Bibles, arm-waving, and incense

Sep 9, 2017 by

by Philip North, Church Times:

TRADITION — in the sense of what we used to call “churchmanship” — is a feature of church life which is almost unique to Anglicanism. It is an exquisite irony that black-scarf conservative Evangelicals, arm-waving Charismatics, myth-busting liberals, and incense-swinging Anglo-Catholics all claim to be faithful members of the same communion. To other denominations it is bizarre and inexplicable. To us Anglicans, despite the odd fallout and blow-up, it is a matter of delight.

If you want to see Anglican tradition (or tribalism) at its best (or worst), then what you need is a little summer tour because, despite the fact that heavy rain in July and August is as inevitable as death, we all set off for our various outdoor events. This year I managed three in three weeks: the Keswick Convention, New Wine, and the Walsingham Youth Pilgrimage.

At Keswick, the gospel is a serious affair. The worship leader takes us through a selection of traditional hymns and seemly worship songs without so much as dreaming of cracking a smile. Well-thumbed, leather-bound Bibles are clamped like life jackets beneath the arms of earnest Evangelicals. People come for the preaching, which is sound, gimmick-free, and grown-up, the crowd clinging to any opportunity for a polite laugh with the tenacity of Harry Potter with the snitch.

But there is a simplicity and an honesty to Keswick which makes it oddly attractive. It is a gathering that is proud of its long history, entrance is still free of charge, and there is a pleasing wholesomeness to the event. The preaching is enormously impressive in its intellectual rigour and, while it may not be to everyone’s taste, the purpose of the conference — to sit beneath and be converted by the Word — is never diluted.

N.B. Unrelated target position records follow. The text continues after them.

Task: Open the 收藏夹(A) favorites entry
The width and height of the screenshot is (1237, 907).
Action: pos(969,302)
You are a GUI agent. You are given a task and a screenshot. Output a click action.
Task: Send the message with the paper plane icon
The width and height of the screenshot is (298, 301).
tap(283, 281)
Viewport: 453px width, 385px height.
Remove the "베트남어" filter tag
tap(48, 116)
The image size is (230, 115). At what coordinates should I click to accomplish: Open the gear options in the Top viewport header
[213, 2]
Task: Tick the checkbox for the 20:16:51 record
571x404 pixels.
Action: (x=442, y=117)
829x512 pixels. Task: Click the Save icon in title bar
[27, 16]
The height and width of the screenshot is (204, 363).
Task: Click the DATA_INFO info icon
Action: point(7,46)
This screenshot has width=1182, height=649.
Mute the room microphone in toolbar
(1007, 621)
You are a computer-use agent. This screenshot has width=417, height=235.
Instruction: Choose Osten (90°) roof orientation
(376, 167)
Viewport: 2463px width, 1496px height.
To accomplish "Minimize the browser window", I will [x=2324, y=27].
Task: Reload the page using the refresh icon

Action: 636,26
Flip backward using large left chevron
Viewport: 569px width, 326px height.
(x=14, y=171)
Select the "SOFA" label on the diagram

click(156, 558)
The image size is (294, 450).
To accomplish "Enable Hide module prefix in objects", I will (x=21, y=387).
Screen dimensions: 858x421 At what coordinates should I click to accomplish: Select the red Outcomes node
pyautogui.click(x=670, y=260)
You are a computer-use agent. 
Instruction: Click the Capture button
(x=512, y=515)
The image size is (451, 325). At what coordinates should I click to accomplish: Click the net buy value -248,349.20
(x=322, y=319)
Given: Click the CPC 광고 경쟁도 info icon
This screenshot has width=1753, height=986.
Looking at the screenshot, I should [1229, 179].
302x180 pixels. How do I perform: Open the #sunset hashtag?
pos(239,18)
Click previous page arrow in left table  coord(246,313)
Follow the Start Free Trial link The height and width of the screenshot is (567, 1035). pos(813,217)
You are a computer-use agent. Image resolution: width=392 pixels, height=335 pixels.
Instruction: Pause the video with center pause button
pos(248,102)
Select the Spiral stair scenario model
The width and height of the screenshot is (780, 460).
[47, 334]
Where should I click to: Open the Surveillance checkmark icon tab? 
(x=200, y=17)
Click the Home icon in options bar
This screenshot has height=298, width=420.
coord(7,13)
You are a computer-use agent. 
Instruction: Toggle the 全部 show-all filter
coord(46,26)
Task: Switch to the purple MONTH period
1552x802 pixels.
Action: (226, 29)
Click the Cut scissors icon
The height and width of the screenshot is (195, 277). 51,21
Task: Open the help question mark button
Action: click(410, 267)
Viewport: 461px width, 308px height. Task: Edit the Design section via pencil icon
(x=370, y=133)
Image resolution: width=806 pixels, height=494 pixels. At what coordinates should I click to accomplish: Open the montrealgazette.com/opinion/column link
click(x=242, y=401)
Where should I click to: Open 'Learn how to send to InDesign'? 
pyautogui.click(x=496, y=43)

In the afternoons, families take to the hills, and the top of Cat Bells was populated by large numbers of absurdly healthy, bright-eyed boys and girls proudly sporting Keswick wristbands and basking luxuriantly in all that children need — fresh air, food, faith, and an extravagant abundance of love. It may, strictly speaking, have been hors convention, but that will be my abiding memory.